Sport: Commonwealth Youth Games in Samoa declared a success
Organisers of the Commonwealth Youth Games believe the week-long event has been a success and will provide lasting benefits for Samoa.
The Commonwealth Youth Games in Samoa have been described as the warmest, friendliest event yet.
Australia topped the medal count in Apia last week, while there was also success for Pacific nations with Samoa, Fiji and Papua New Guinea all striking gold.
The chief co-ordinator for the 2015 Youth Games Vitolio Lui told Vinnie Wylie there were challenges but he believes the athletes enjoyed the experience.
VITOLIO LUI: As hosts we felt that we've done our job and helped them to compete to the best of their abilities and had a good time. These are very young people that are developing their careers. I think it's a stepping stone for that and that we provided that we feel happy.
VINNIE WYLIE: The President of the Commonwealth Games Federation described it as the friendliest Games that's ever been held - what about challenges during the Games?

• _Goals_
[1] From the Commonwealth Youth Games article, copy the passage starting with "The chief co-ordinator" and going on through "during the Games?".
[2] Summarize the Commonwealth Youth Games article in two sentences.

• _Extracted entries_
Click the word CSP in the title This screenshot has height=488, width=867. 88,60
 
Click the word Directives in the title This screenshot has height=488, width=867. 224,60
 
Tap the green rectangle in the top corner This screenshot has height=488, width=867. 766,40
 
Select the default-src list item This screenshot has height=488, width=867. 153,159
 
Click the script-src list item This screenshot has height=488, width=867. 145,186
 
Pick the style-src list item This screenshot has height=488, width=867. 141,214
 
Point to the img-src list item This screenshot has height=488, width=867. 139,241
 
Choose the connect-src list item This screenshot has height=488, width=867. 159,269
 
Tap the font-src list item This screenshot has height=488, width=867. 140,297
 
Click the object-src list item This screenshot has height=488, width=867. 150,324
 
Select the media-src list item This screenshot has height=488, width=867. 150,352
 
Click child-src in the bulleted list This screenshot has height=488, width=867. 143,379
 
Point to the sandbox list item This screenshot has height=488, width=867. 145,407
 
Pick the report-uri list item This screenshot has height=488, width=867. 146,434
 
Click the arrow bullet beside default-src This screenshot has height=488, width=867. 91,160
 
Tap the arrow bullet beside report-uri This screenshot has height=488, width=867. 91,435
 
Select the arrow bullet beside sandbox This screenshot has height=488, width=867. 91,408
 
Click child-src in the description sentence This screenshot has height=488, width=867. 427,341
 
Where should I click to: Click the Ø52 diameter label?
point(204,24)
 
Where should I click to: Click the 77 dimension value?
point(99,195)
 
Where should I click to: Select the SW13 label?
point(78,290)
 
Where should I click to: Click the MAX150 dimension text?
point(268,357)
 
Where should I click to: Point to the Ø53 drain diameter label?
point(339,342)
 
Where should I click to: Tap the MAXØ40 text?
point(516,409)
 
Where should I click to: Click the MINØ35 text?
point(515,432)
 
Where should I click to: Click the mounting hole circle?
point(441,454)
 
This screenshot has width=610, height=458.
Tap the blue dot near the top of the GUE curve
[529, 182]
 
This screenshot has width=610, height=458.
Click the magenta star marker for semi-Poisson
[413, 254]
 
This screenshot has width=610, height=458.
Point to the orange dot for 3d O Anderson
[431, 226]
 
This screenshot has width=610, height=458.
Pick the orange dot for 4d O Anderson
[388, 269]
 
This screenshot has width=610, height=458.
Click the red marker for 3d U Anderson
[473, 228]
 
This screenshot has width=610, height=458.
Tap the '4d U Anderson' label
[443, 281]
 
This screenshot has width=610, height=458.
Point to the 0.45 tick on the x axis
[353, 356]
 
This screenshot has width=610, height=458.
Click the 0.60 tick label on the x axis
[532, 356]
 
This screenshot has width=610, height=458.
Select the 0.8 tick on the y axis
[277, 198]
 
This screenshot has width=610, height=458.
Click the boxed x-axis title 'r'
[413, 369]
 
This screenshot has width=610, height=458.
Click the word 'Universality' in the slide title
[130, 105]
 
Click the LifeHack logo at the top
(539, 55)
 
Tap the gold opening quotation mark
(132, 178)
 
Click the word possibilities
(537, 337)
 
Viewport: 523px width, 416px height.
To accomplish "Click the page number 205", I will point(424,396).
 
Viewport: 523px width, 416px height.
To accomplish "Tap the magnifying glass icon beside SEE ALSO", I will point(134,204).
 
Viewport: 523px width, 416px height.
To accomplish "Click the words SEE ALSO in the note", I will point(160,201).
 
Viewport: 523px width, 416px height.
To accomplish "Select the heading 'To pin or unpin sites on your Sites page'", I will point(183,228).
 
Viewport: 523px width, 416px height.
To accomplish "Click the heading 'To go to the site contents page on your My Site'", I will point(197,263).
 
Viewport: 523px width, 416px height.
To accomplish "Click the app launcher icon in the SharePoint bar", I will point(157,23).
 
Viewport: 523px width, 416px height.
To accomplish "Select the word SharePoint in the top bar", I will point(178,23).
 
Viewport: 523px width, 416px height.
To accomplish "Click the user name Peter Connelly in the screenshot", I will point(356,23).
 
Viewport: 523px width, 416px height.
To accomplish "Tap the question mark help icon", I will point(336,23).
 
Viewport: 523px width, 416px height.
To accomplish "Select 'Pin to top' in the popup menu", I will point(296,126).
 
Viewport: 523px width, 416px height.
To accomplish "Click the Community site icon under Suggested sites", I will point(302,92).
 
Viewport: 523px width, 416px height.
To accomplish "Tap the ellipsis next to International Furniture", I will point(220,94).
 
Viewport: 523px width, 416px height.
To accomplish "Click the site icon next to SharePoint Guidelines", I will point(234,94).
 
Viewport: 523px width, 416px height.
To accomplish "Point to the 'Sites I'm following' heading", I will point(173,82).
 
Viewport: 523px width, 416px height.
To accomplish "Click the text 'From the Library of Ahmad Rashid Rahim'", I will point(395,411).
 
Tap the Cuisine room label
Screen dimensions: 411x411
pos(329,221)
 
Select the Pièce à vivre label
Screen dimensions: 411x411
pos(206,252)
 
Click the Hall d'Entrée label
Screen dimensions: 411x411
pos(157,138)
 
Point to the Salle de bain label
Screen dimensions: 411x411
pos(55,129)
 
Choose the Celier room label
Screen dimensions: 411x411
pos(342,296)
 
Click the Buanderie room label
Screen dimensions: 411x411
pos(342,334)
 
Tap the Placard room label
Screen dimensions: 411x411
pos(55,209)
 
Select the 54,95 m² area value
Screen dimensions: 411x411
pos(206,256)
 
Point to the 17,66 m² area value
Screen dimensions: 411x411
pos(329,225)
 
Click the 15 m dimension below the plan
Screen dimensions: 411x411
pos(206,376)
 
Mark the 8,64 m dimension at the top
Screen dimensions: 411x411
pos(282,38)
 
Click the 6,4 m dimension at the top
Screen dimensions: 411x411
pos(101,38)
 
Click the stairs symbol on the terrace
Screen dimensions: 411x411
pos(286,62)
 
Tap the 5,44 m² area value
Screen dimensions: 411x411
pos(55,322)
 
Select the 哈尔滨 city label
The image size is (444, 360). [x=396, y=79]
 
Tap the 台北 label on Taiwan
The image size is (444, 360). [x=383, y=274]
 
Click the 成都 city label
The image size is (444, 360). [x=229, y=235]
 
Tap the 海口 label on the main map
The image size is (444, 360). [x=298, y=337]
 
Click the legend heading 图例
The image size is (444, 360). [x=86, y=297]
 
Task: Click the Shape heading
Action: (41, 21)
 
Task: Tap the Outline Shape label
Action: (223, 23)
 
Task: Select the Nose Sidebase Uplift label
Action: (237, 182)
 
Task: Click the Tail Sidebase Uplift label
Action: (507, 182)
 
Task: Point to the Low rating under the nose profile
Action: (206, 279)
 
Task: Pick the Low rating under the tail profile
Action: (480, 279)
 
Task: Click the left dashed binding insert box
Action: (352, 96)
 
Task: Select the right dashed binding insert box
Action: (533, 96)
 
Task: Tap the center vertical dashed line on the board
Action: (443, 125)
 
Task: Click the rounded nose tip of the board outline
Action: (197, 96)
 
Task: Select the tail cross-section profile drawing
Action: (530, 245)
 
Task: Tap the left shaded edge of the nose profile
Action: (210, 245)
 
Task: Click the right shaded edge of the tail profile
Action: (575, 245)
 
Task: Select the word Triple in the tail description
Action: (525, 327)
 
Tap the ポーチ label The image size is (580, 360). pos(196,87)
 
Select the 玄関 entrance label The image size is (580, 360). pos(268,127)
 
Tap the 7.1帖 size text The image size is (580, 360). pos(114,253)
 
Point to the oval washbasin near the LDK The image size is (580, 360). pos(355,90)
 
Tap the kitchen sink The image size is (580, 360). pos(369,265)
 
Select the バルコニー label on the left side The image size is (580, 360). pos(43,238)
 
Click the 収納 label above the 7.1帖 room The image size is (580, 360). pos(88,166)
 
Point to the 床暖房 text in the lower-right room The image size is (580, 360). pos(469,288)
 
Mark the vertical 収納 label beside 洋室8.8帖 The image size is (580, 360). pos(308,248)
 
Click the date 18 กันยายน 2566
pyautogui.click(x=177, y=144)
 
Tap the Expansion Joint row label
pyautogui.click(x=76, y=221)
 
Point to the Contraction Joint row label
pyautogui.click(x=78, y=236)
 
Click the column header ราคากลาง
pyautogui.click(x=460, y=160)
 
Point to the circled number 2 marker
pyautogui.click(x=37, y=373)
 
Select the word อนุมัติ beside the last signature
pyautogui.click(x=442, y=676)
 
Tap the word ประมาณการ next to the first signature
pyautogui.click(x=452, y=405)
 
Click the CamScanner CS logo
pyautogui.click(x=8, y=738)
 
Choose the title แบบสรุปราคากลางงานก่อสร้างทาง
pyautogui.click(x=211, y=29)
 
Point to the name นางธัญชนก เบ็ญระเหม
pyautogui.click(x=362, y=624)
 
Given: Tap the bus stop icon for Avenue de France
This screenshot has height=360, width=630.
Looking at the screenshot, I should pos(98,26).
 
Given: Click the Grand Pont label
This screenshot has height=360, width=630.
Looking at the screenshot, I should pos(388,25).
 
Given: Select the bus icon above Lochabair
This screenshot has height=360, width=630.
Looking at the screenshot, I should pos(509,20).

• _Task solutions_
[1]
The chief co-ordinator for the 2015 Youth Games Vitolio Lui told Vinnie Wylie there were challenges but he believes the athletes enjoyed the experience.
VITOLIO LUI: As hosts we felt that we've done our job and helped them to compete to the best of their abilities and had a good time. These are very young people that are developing their careers. I think it's a stepping stone for that and that we provided that we feel happy.
VINNIE WYLIE: The President of the Commonwealth Games Federation described it as the friendliest Games that's ever been held - what about challenges during the Games?

[2] Organisers believe the week-long Commonwealth Youth Games in Samoa were a success that will provide lasting benefits for the country, and the event has been described as the warmest, friendliest yet. Australia topped the medal count in Apia, while Samoa, Fiji and Papua New Guinea all won gold.